■ **EXERCISE AIM**:
In the response, each entry below should appear again exactly as given.

■ **INPUT FOR THIS TASK**:

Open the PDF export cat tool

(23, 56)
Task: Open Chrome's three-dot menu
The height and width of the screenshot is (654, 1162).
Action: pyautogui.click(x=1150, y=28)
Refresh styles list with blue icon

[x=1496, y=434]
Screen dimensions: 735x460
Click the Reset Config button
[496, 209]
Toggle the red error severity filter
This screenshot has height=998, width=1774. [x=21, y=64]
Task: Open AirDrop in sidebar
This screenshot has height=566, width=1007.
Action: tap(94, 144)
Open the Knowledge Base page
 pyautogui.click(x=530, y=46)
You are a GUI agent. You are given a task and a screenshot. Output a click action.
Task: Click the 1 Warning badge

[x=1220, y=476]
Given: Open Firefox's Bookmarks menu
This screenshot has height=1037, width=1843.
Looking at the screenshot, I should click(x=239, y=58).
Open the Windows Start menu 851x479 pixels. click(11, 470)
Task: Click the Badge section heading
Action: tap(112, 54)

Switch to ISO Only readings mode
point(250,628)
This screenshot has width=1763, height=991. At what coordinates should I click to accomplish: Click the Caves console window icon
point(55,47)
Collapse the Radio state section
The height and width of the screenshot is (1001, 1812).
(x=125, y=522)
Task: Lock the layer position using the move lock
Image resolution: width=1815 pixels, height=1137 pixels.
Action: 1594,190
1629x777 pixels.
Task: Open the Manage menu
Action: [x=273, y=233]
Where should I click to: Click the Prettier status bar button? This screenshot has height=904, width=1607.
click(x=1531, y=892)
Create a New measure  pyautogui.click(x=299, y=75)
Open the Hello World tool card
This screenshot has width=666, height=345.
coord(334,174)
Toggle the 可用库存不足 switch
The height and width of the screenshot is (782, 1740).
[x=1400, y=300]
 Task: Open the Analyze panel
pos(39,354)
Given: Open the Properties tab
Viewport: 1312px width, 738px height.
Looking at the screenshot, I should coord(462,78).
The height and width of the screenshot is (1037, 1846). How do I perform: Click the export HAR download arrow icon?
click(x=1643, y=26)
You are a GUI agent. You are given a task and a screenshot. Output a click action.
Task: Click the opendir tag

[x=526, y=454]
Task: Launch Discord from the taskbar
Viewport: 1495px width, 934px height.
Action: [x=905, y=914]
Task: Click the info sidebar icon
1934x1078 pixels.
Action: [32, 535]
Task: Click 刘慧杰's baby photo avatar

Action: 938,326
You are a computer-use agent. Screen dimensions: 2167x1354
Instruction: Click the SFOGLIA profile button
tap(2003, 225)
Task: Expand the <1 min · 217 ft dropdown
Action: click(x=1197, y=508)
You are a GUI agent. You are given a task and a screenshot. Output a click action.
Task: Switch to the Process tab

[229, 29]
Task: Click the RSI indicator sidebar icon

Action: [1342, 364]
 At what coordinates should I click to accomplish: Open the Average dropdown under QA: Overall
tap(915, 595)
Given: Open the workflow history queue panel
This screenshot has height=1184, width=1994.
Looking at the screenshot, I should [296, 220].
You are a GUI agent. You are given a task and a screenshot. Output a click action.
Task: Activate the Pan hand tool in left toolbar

■ **ANSWER FOR THE TASK**:
Open the PDF export cat tool

(23, 56)
Task: Open Chrome's three-dot menu
The height and width of the screenshot is (654, 1162).
Action: pyautogui.click(x=1150, y=28)
Refresh styles list with blue icon

[x=1496, y=434]
Screen dimensions: 735x460
Click the Reset Config button
[496, 209]
Toggle the red error severity filter
This screenshot has height=998, width=1774. [x=21, y=64]
Task: Open AirDrop in sidebar
This screenshot has height=566, width=1007.
Action: tap(94, 144)
Open the Knowledge Base page
 pyautogui.click(x=530, y=46)
You are a GUI agent. You are given a task and a screenshot. Output a click action.
Task: Click the 1 Warning badge

[x=1220, y=476]
Given: Open Firefox's Bookmarks menu
This screenshot has height=1037, width=1843.
Looking at the screenshot, I should click(x=239, y=58).
Open the Windows Start menu 851x479 pixels. click(11, 470)
Task: Click the Badge section heading
Action: tap(112, 54)

Switch to ISO Only readings mode
point(250,628)
This screenshot has width=1763, height=991. At what coordinates should I click to accomplish: Click the Caves console window icon
point(55,47)
Collapse the Radio state section
The height and width of the screenshot is (1001, 1812).
(x=125, y=522)
Task: Lock the layer position using the move lock
Image resolution: width=1815 pixels, height=1137 pixels.
Action: 1594,190
1629x777 pixels.
Task: Open the Manage menu
Action: [x=273, y=233]
Where should I click to: Click the Prettier status bar button? This screenshot has height=904, width=1607.
click(x=1531, y=892)
Create a New measure  pyautogui.click(x=299, y=75)
Open the Hello World tool card
This screenshot has width=666, height=345.
coord(334,174)
Toggle the 可用库存不足 switch
The height and width of the screenshot is (782, 1740).
[x=1400, y=300]
 Task: Open the Analyze panel
pos(39,354)
Given: Open the Properties tab
Viewport: 1312px width, 738px height.
Looking at the screenshot, I should coord(462,78).
The height and width of the screenshot is (1037, 1846). How do I perform: Click the export HAR download arrow icon?
click(x=1643, y=26)
You are a GUI agent. You are given a task and a screenshot. Output a click action.
Task: Click the opendir tag

[x=526, y=454]
Task: Launch Discord from the taskbar
Viewport: 1495px width, 934px height.
Action: [x=905, y=914]
Task: Click the info sidebar icon
1934x1078 pixels.
Action: [32, 535]
Task: Click 刘慧杰's baby photo avatar

Action: 938,326
You are a computer-use agent. Screen dimensions: 2167x1354
Instruction: Click the SFOGLIA profile button
tap(2003, 225)
Task: Expand the <1 min · 217 ft dropdown
Action: click(x=1197, y=508)
You are a GUI agent. You are given a task and a screenshot. Output a click action.
Task: Switch to the Process tab

[229, 29]
Task: Click the RSI indicator sidebar icon

Action: [1342, 364]
 At what coordinates should I click to accomplish: Open the Average dropdown under QA: Overall
tap(915, 595)
Given: Open the workflow history queue panel
This screenshot has height=1184, width=1994.
Looking at the screenshot, I should [296, 220].
You are a GUI agent. You are given a task and a screenshot. Output a click action.
Task: Activate the Pan hand tool in left toolbar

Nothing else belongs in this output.